By Leon Louw, founder of WhyAfrica
18 April 2021 – Investing in Africa should not only be about big profits in the back pocket. Any African country is a high-risk investment destination, and proper risk assessments should be carried out before you wet your feet. However, high-risk investments can be extremely rewarding if you are in it for the long run, but most of all, if you are prepared to invest in the people of Africa.
To invest in Africa is a risky business. Extensive country and political risk assessments are key before making a final investment decision. Large engineering projects like the LNG development in Mozambique or the Grand Ethiopian Renaissance Dam (GERD) in Ethiopia, in fact, becomes political enterprises that run the risk of turning into political battlefields, at the expense of the investors, and ultimately, of the local communities who should really benefit from these large projects.
French multinational Total’s development in Mozambique has the potential to uplift the entire southern African region, but a group of insurgents has put a spoke in the wheel (for now), while GERD has stoked nationalistic fervour in both Ethiopia and Egypt.

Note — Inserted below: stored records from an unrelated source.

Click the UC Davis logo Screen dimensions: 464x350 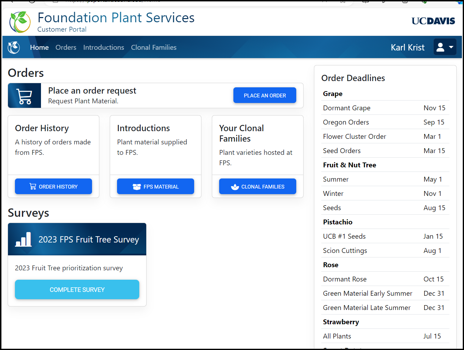coord(433,21)
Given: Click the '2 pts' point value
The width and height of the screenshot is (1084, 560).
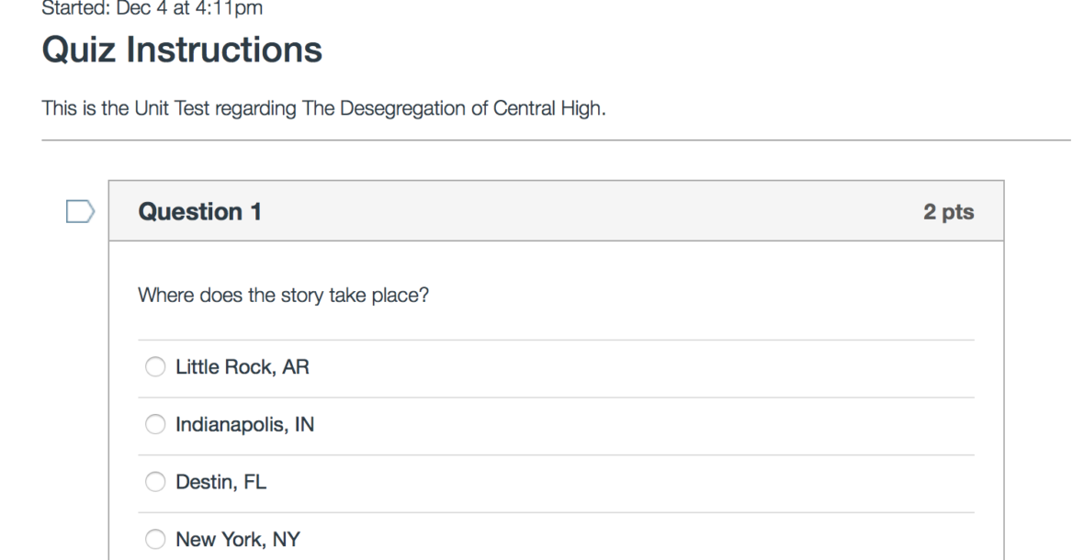Looking at the screenshot, I should (x=949, y=212).

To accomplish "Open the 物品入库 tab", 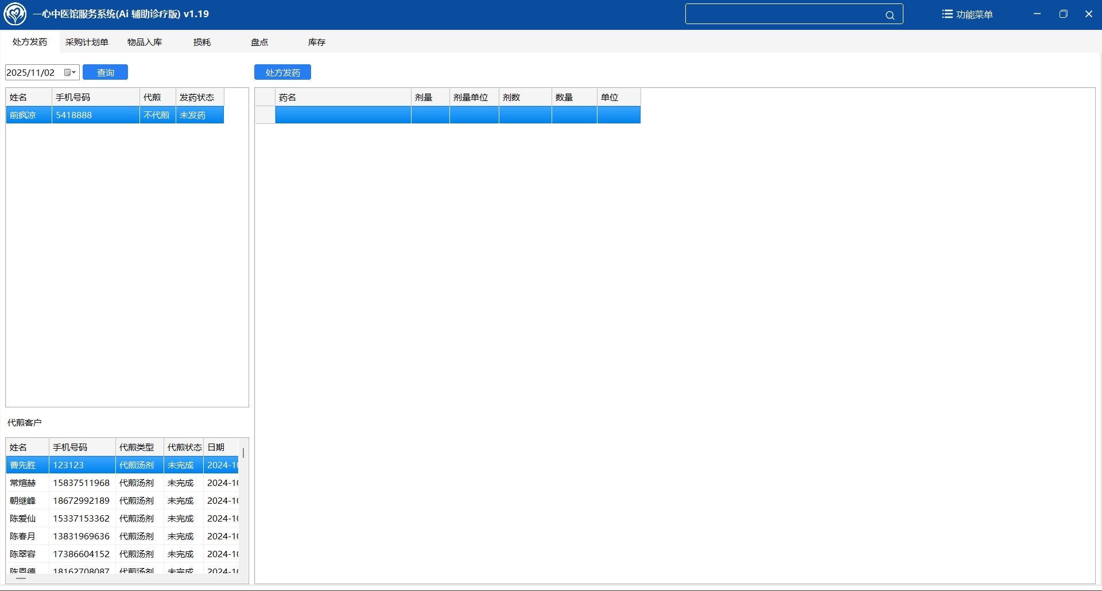I will (x=145, y=42).
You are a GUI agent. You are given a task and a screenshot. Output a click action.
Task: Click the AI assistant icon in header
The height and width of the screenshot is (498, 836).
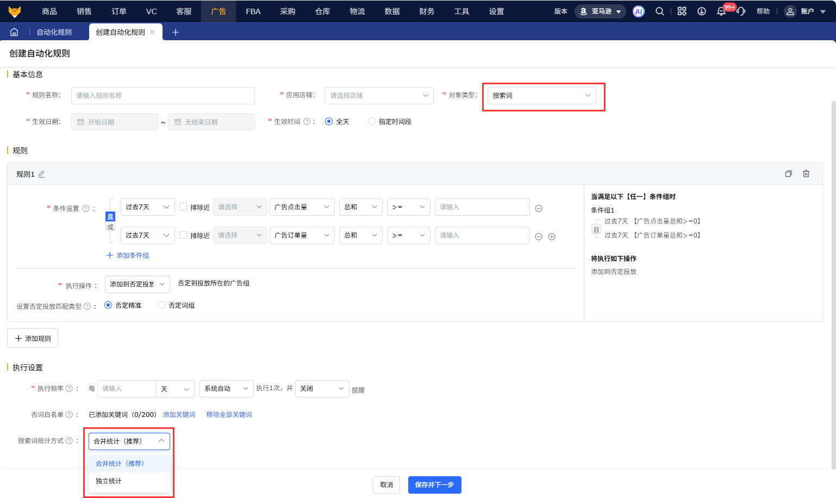[x=639, y=11]

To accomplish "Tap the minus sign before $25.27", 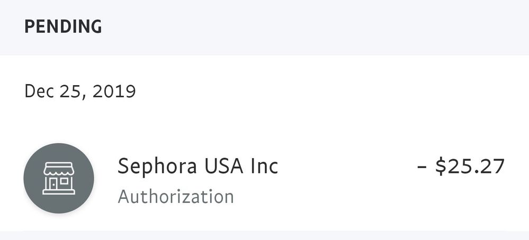I will click(422, 167).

The gargantuan 1.1 mile-long concrete colossus is set to become Africa’s largest hydropower plant. Poor farmers and rich business executives are all awaiting the 5 gigawatts of electricity the project is expected to produce. However, negotiations between Egypt, Ethiopia, and Sudan about when and how to fill the dam has put the brakes on electricity production to the detriment of shareholders and investors, both in government and the private sector.
But it is not only the multinational mega-projects that need to invest in a proper risk assessment before entering a high-risk investment destination. Smaller enterprises like quarries, agricultural endeavours, mineral exploration projects or renewable energy developments all need to be as vigilant and prepared. In fact, one of the first companies to feel the brunt of the insurgents’ attack in Mozambique was a quarry and cement operation close to Palma.
Security is one thing, but there are several additional factors to consider before entering a country. For example, political instability can lead to regime change, or macroeconomic and financial imbalances can result in the malfunctioning of the economy. Social, cultural, and environmental risk, however, should top the list when venturing into Africa today. Communities have become more vocal and aware of their rights, and in countries like South Africa and Nigeria, where activists are well established, not recognising these risks are recipes for disaster.
How can your company improve conditions?
Any company with a vision to expand operations or establish a new operation in any African country, should recognise and take cognisance of the impact their operations will have on the local community, and how they could improve the plight of the African population in the long-term. Extraction activities by multinational companies in the oil rich Niger Delta, in south-east Nigeria, brought them profits in the pocket in the short-term, but in the long-term their activities harmed the environment. Local fisherman depended on this environment for their survival, and eventually the entire region became a political and social quagmire. These challenges will not be resolved soon.
The bottom line is that if you decide to invest in projects in Africa, you have to be prepared to invest in the people of Africa. It is no longer only about profits in your back pocket. It was with horror that I read an article in an Australian publication recently lamenting the requirements to invest so much in the communities and development of Africa, and that it is detrimental to the company’s profits. What the author disregards though, is that shareholders are beginning to insist that their money is spent on social development and protecting the environment. The writer is tone deaf. Not investing in local communities and their development is a short-term approach, it is not sustainable, and an extremely high-risk undertaking.
Finding a balance between risk and reward
Finding a balance between the risks and rewards will always be a gamble. But as the saying goes: no risk no reward, no pain no gain. Investing in Africa is by nature a high-risk exercise, and you should know it, without doing an in-depth risk assessment. On the other hand, risk can be highly rewarding, not only in terms of the bottom line, but if you do it the right way, seeing the difference you make on the ground, in the long-term.
If you want to invest in Africa, but not in its people, do not waste your time and money. If you want to be a fly-by-night and make money through ripping off local people and expect them not to rip you off, you are in the wrong neighbourhood. If you are already invested and the kitchen is getting too hot, or you have burned your fingers in the past (as the author of the abovementioned article has done) do some introspection and ask yourself what you have done to make a difference. If you complain about corruption but you give the government official a backhand in the hotel lobby to secure your exploration license, do not expect free favours later and then voice your concern about the “culture” in Africa. Minimise the risks, think long-term; and think sustainability. Work with government and not against government. If you have been awarded an exploration license, do not sit on it for years and expect government to extend your tenure, and then use social media platforms to voice your anger. Then it becomes an extremely high-risk venture, and the rewards will be meagre.
Leon Louw is the founder and editor of WhyAfrica. He specialises in natural resources and African affairs.